ORDER REQUESTING ADDITIONAL BRIEFING ON BNSF'S MOTION FOR SUMMARY JUDGMENT
Currently pending before the Court are plaintiff BNSF's, SJVR's, and TVRR's motions for summary judgment. In BNSF's motion for summary judgment on SJVR's four counterclaims, one issue raised by BNSF is that the statute of limitations bars SJVR's contractual counterclaims. In opposition, SJVR argues that under the "theory of continuous accrual," the statute of limitations for a periodic payments contracts does not run until the due date for each payment. SJVR cites to Armstrong Petroleum Corp., v. Tri-Valley Oil & Gas Co., 116 Cal.
App.4th 1375, 1388 (2004) in support of its position. Armstrong holds that where a contract is divisible, the breaches of its severable parts give rise to separate causes of action, and the statute of limitations will begin to run at the time of each breach. Armstrong, 116 Cal. App.4th at 1388-89. In reply, BNSF argues that the 1992 Contract is not severable and cites to paragraph 2 of the 1992 Contract, which states in relevant part "This transaction and the consideration paid by Buyer is not divisible...." See 1992 Contract at page 11.
The Court believes that further briefing on the issue of divisibility is necessary in order for the Court to make a determination on this issue. Accordingly, the parties are to submit briefing and evidence on the meaning and impact of the following language: "This transaction and the consideration paid by Buyer is not divisible...." in relation to Armstrong.

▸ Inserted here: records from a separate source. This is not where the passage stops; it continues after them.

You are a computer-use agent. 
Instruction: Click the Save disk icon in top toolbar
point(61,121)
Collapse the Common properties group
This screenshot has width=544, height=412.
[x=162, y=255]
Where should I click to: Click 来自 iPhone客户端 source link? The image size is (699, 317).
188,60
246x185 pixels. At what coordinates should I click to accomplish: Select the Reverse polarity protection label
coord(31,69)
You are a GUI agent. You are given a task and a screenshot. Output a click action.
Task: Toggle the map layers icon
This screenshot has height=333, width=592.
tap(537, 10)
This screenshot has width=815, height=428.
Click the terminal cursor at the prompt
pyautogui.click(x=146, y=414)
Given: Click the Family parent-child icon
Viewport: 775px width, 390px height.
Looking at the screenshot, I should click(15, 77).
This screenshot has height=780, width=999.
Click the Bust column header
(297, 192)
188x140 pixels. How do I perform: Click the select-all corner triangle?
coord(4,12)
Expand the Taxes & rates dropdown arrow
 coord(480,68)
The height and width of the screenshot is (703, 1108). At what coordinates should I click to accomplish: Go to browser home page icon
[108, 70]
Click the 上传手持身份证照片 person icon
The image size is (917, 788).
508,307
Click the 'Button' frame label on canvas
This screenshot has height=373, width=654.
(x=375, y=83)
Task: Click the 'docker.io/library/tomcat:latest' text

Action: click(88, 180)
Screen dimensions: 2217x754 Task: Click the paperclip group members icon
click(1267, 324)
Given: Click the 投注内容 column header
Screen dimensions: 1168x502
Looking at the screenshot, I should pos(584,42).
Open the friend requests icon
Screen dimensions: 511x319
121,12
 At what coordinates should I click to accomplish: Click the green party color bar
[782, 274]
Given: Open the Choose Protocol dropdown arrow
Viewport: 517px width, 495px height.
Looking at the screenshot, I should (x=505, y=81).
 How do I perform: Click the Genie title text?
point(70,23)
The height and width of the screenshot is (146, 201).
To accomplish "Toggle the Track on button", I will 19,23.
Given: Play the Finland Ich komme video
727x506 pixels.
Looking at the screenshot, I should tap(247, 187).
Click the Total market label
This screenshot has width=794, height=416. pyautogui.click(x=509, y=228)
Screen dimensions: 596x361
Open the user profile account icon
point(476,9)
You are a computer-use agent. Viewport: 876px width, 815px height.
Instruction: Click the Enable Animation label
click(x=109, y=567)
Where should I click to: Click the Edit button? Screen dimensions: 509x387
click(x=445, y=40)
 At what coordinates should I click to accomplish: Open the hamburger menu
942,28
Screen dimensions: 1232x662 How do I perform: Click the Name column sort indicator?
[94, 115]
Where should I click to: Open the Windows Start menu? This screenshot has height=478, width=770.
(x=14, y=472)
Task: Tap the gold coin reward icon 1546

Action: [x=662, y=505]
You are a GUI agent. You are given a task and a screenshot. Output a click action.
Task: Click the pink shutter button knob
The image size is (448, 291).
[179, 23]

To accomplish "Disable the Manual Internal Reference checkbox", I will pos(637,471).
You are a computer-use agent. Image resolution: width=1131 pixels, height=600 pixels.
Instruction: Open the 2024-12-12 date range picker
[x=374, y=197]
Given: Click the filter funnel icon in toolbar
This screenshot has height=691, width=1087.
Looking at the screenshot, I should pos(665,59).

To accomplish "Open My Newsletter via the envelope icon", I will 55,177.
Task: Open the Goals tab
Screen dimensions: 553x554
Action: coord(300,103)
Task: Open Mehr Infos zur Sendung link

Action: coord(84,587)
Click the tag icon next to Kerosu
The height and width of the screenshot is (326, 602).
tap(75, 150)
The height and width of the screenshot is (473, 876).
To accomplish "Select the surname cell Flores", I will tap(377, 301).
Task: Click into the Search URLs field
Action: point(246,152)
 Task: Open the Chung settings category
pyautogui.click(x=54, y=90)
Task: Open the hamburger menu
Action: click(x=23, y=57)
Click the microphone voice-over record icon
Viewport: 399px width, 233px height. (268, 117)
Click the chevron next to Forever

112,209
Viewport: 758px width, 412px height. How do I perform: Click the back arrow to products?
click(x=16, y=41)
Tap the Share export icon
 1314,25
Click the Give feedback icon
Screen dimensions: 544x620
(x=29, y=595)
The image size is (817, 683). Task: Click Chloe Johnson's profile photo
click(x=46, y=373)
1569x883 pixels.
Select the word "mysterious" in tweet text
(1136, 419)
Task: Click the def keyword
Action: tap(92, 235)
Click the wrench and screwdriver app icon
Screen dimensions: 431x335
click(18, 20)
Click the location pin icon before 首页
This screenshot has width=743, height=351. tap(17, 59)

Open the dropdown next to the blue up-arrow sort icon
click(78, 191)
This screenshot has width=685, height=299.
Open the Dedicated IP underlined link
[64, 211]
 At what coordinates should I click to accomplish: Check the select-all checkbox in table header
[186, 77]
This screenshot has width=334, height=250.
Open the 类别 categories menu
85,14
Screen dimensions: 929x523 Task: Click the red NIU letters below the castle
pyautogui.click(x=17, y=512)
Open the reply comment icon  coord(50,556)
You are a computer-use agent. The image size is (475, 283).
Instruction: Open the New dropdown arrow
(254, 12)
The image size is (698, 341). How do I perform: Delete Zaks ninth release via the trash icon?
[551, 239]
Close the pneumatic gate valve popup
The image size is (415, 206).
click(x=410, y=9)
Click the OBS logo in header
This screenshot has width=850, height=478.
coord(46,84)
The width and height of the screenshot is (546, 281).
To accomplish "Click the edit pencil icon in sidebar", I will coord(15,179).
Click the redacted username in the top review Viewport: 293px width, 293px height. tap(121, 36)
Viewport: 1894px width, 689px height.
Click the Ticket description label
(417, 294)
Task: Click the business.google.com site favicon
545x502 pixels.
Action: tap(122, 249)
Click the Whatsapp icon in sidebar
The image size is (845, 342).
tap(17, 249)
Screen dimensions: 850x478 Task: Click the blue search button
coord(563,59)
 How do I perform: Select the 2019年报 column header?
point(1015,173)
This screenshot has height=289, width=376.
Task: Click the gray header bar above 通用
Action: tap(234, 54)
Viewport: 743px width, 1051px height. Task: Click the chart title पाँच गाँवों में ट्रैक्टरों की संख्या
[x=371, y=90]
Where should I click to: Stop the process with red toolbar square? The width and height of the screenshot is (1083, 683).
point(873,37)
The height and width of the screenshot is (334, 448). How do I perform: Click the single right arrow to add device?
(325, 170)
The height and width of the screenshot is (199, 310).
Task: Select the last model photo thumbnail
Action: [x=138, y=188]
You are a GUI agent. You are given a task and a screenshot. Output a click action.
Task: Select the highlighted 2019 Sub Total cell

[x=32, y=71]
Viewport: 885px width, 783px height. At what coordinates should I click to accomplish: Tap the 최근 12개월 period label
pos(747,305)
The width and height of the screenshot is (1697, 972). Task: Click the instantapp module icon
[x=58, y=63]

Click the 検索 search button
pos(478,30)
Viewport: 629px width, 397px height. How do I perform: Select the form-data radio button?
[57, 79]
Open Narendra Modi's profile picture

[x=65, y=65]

In addition, the parties dispute whether Illinois' ten-year or California's four-year contractual statute of limitations should apply in this matter. BNSF argues that Illinois' ten-year statute of limitations contravenes California's policy against belated litigation. SJVR argues in opposition that Illinois' statute of limitations should apply in this matter because the 1992 Contract provides that the contract is governed by Illinois law. SJVR relies on ABF Capital Corp. v. Berglass, 130 Cal. App. 4th 825,835 (2005) for the proposition that California has no fundamental policy against the application of other jurisdictions' limitations periods. However, before a court will apply the law of a foreign jurisdiction selected by the parties, the court must determine:
(1) whether the chosen state has a substantial relationship to the parties or their transaction, or (2) whether there is any other reasonable basis for the parties' choice of law. If neither of these tests is met, that is the end of the inquiry, and the court need not enforce the parties' choice of law. If however, either test is met, the court must next determine whether the chosen state's law is contrary to a fundamental policy of California. If there is no such conflict, the court shall enforce the parties' choice of law.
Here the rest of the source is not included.